BUSCA AQUI

lunes, 26 de septiembre de 2011

Stump the scientist: Black holes


We’re sorry Jim!! Somehow Jim’s question slipped through the cracks and we had him on the edge of his seat since November waiting for an answer.  ;) We’re sorry Jim!  We’ve got your question answered now, however.  Hope this quenches your curiosity.   As always, everyone please submit your Stump the Scientist questions in the comments section or on Twitter.
Stump the Scientist question submitted by Jim Lindelien:
From the point of view of an outside observer, it takes forever to observe something reach the event horizon of a black hole. Also, the light carrying such information red shifts and dims.

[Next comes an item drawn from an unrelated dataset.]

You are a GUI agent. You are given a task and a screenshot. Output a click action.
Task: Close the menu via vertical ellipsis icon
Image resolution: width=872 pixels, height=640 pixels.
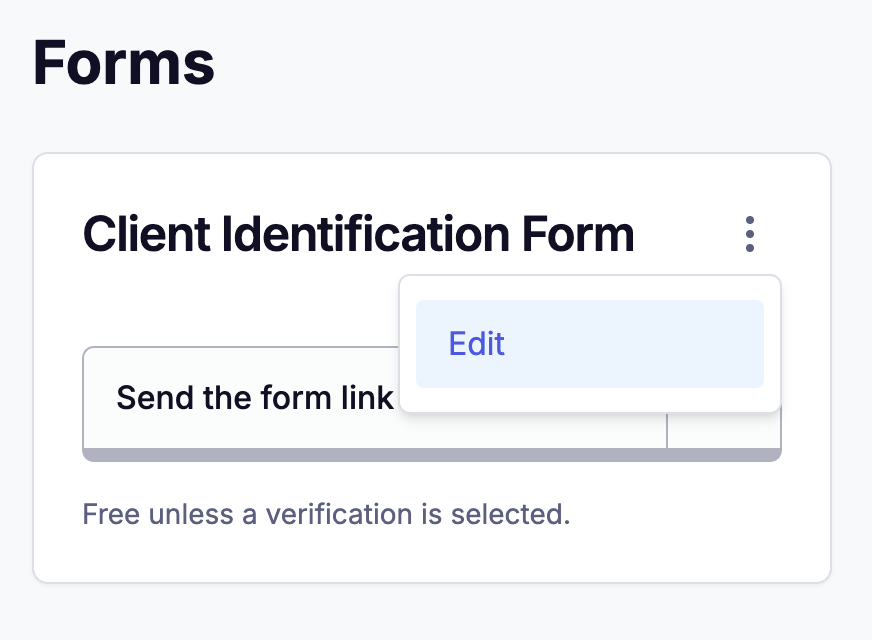coord(749,235)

How is it possible, then, for scientists to refer to collisions of black holes as having occurred on the past (or of a hole consuming matter in some form, such as when they say a star’s mass is being consumed by the hole), and offer this as an explanation for relatively rapid and energetic phenomena? Are all these phenomena merely instabilities in the accretion disk (i.e., well outside the horizon boundary)?
In some sense is there a way to observe the merger of a hole and another object and detect its completion in finite time?

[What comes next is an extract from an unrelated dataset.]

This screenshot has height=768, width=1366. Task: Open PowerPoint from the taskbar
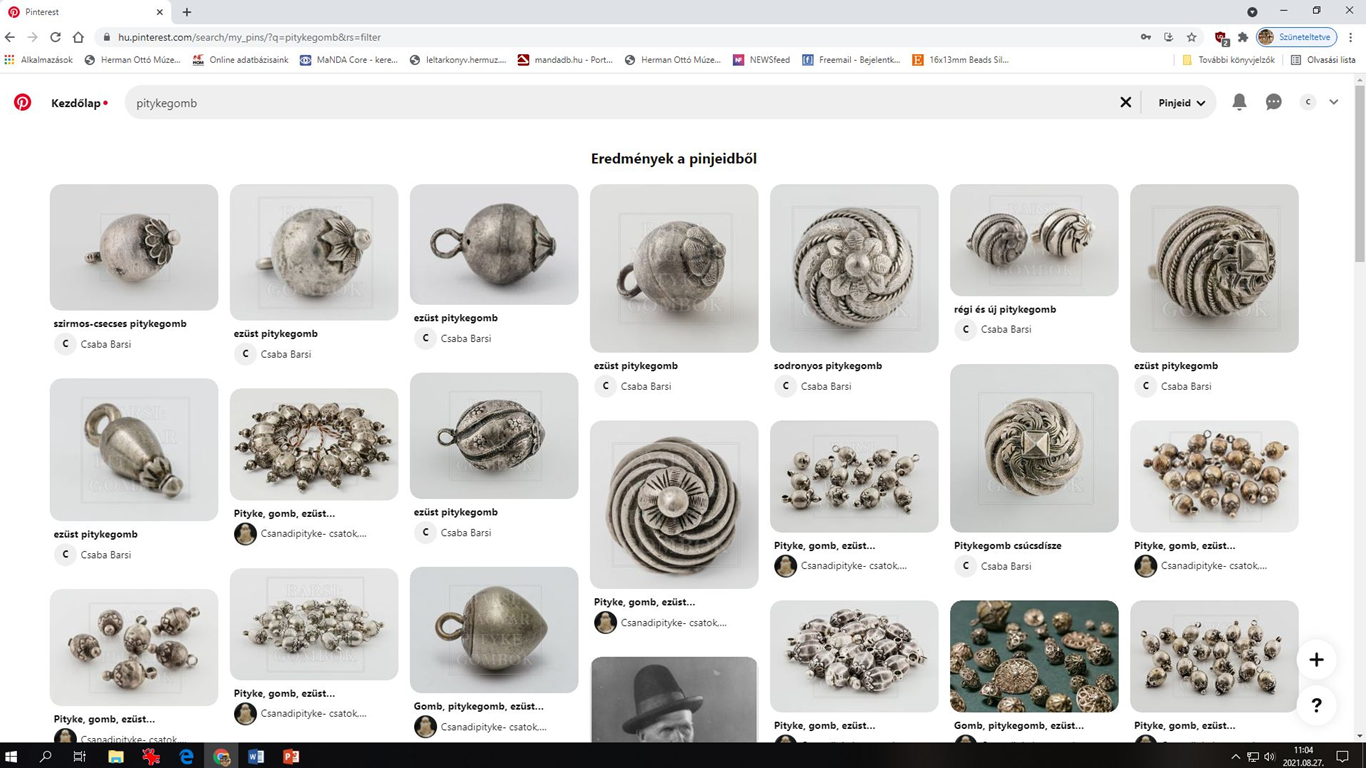pyautogui.click(x=291, y=757)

Stump the ScientistExplanation from Chief Scientist Jim Bray:
This question involves details about black holes which are not certain at present. The questioner refers to a black hole’s event horizon, which is the small sphere about its center where time “stops” on its surface (to an outside observer). At the center of this event-horizon sphere lies a naked singularity of General Relativity theory. The existence of such a singularity is questioned by some physicists because such singularities often signal the breakdown of a theory. Hence, it may be necessary to develop a true theory of quantum gravity (a theory which combines General Relativity and quantum theory), which does not now exist, before we can really understand this singularity or the event horizon. Hence, some physicists have made other proposals and theories in physics for explanation of the observations associated with black holes (see, for example, C. Barcelo et al. Scientific American, p. 38, Oct. 2009).
Therefore, within the limits of our present understanding, we should regard collisions and “merging” of black holes as collisions and interactions of their accretion disks (as the questioner notes) and their other highly energetic immediate surroundings. Explaining exactly what happens to their singularities (if any) and event horizons should probably await further successful theories in physics, such as one for quantum gravity.